İlk önce salona girecek yer bulamadım.
Çünkü VİP ve özürlü girişleri dışarıdan kilitli. Sonunda seyirci girişi alt kısmından girdik. Bir sürü kapılarından geçtik.
Birde şunu söyleyeyim. Devletin spor salonunda bir basketbol takımının levhası var. Tamam, o takım orada maç yapıyor ve çalışıyor olabilir. O takım orada bazen maç yapıyor ve çalışıyor diye o takımın kulübünün oraya levhasını koymaya gerek var mı? Eğer ki kiraladıysa tamam. Kiralamadıysa orada maç yapan orada çalışan kulüplerin de levhalarının da konulması gerekir.

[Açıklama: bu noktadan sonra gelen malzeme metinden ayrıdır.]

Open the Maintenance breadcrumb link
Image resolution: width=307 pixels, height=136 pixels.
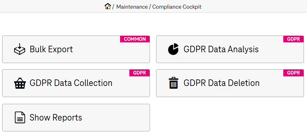(132, 6)
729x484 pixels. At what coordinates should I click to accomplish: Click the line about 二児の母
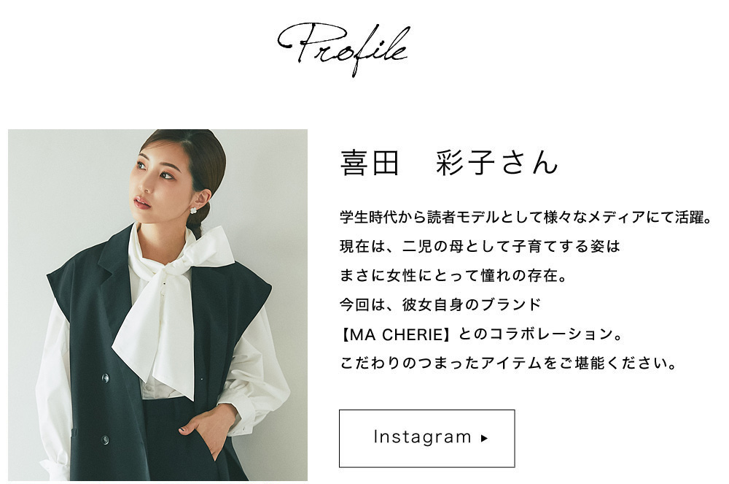pyautogui.click(x=480, y=246)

Neyse sonunda maç salonunu bulduk. İçeri girdik. İki takım hazırlık yapıyor belli ki, birazdan maç başlayacak.
İlk girişteki yetkiliyle maçın haberini yazacağımı ve takım kadrolarını istediğimi söyledim. O yetkili beni bir başka masaya yönlendirdi. O yetkiliye giderek önce kendimi tanıtıp takımların isimlerini istediğimi söyledim.

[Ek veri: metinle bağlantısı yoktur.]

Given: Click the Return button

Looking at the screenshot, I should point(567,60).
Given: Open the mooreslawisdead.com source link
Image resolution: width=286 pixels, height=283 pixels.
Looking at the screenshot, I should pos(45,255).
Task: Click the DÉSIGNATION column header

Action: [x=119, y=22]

O yetkili de bana isim listesini vermeyeceğini ancak resim çekebileceğimi söylemisin mi?
Al işte kendi memleketinde kendi salonunda elin yabancısı karşısında gördüğün muameleye bak.

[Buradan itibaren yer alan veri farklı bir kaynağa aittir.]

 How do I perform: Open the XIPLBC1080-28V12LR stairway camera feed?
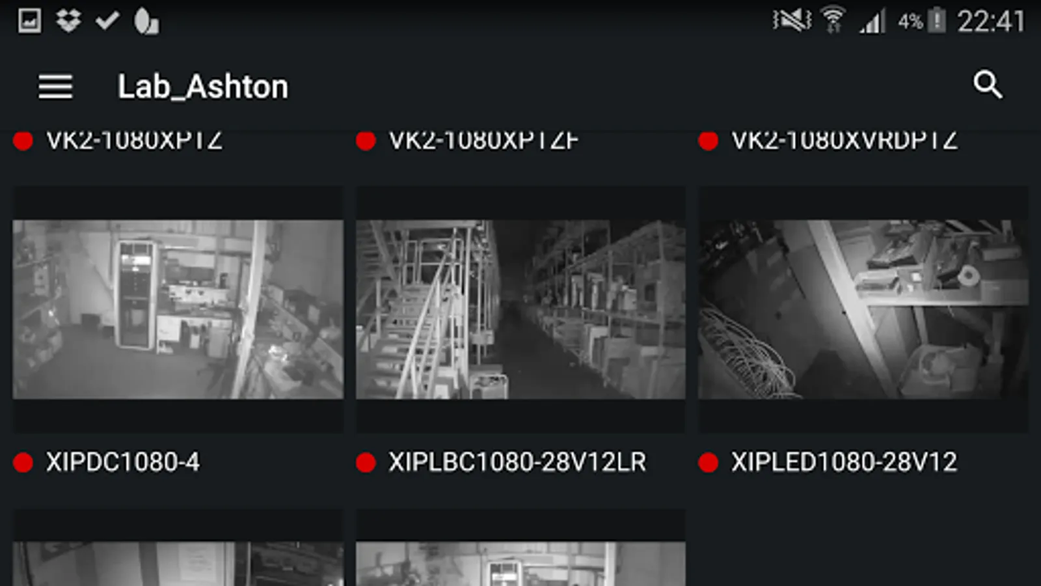521,309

Şimdi söyleyin bu zihniyetle spor nasıl ve nereye kadar gider.
İki ilin takımı maç yapmış Muğla ile ilgisi yok. Değişik iki il takımı. Ben onu yazsam ne olur? Yazmasam ne olur?
Sonunda o yetkiliyle küçük bir tartışmadan sonra salondan ayrıldım.
Şimdi birinci konudaki arkadaşa diyorum ki, benim bu konuda seninle işim yok. Çünkü senin başkanın bana “Biz seni aldırırız dediği” zaman sen de oradaydın. Bir de seninle dostluğumuz ve samimiyetimizden dolayı seni aradım. Belli ki seni rahatsız etmişim, seni rahatsız ettiğim için kusura bakma.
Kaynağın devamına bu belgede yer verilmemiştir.